TASK DIRECTIONS:
Please return every line in the following data that includes the string "This".

*** Block opens ***

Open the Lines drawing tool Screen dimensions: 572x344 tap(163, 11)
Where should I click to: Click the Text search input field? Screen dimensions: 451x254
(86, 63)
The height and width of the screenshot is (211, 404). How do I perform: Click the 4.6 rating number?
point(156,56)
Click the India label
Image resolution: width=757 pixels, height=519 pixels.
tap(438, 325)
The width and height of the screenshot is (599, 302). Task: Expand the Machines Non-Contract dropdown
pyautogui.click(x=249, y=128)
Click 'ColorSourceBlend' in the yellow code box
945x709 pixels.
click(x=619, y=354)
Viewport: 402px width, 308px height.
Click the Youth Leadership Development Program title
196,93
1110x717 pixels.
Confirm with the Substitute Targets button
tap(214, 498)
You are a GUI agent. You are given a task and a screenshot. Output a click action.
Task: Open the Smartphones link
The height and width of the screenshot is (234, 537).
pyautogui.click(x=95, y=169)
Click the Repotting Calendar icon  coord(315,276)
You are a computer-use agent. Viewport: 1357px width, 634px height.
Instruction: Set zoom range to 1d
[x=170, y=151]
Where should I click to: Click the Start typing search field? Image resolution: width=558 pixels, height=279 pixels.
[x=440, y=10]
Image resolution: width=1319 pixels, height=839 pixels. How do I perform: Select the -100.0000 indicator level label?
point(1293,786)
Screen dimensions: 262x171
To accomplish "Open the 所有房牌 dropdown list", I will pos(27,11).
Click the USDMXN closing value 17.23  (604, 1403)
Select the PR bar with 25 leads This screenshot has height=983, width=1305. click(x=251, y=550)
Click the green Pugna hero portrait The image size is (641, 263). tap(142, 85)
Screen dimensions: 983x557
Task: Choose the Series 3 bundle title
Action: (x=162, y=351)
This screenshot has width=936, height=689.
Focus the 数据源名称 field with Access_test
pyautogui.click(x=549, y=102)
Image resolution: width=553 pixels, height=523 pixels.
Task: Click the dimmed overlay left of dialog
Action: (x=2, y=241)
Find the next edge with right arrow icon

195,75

*** Block closes ***

EXERCISE OUTPUT:
Select the PR bar with 25 leads This screenshot has height=983, width=1305. click(x=251, y=550)
This screenshot has width=936, height=689.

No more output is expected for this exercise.